* START GIVEN DATA *

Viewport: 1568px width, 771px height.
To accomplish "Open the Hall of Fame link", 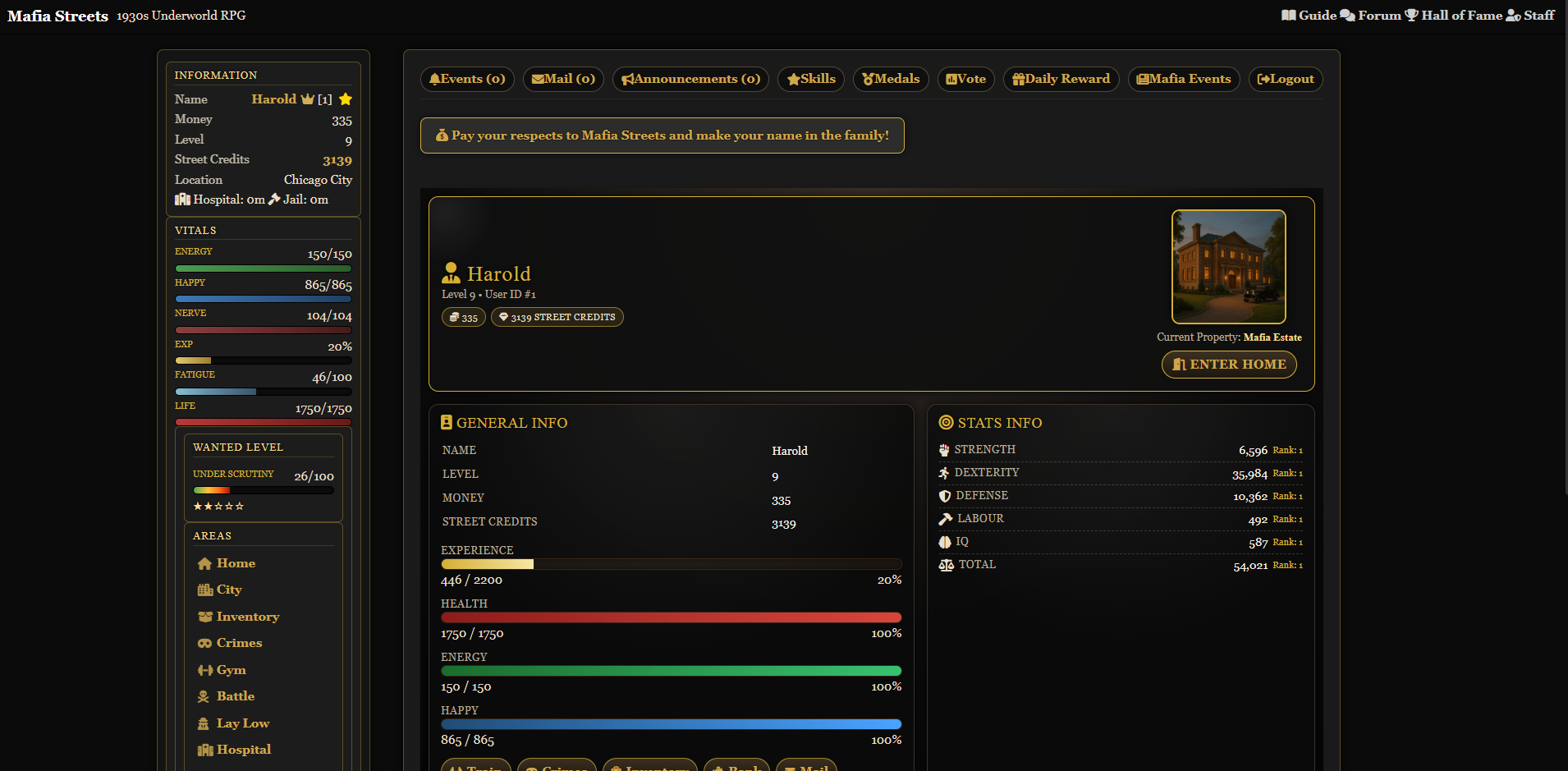I will (x=1453, y=16).
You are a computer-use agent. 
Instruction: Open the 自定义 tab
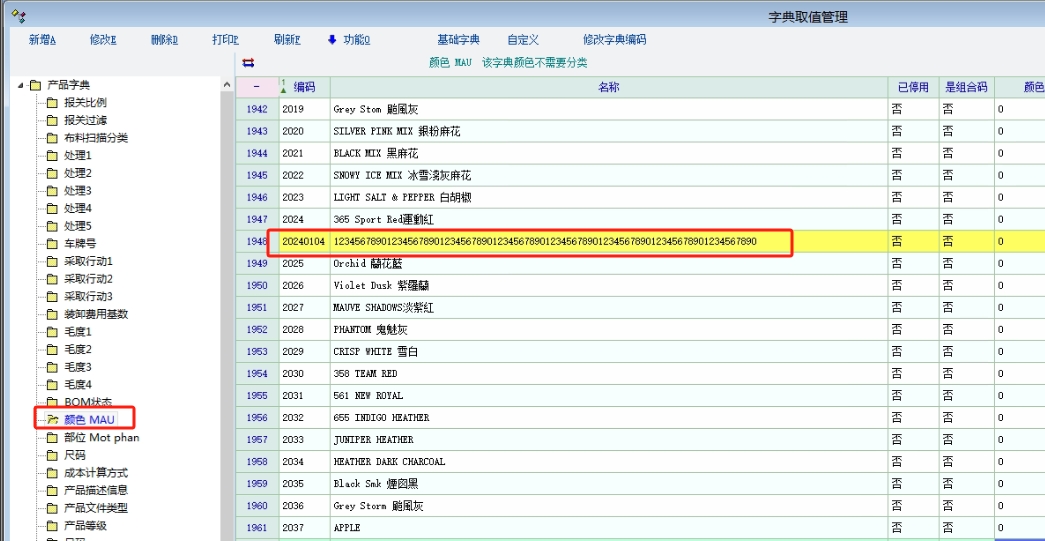(523, 40)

* END GIVEN DATA *

Please rewrite every line of the listing in the stretch from the line containing "You are a computer-use agent." through the end of the listing, shifting each coordinate in the answers by adding 58 to it. Leave the pictures out of your answer.

You are a computer-use agent. 
Instruction: Open the 自定义 tab
(581, 98)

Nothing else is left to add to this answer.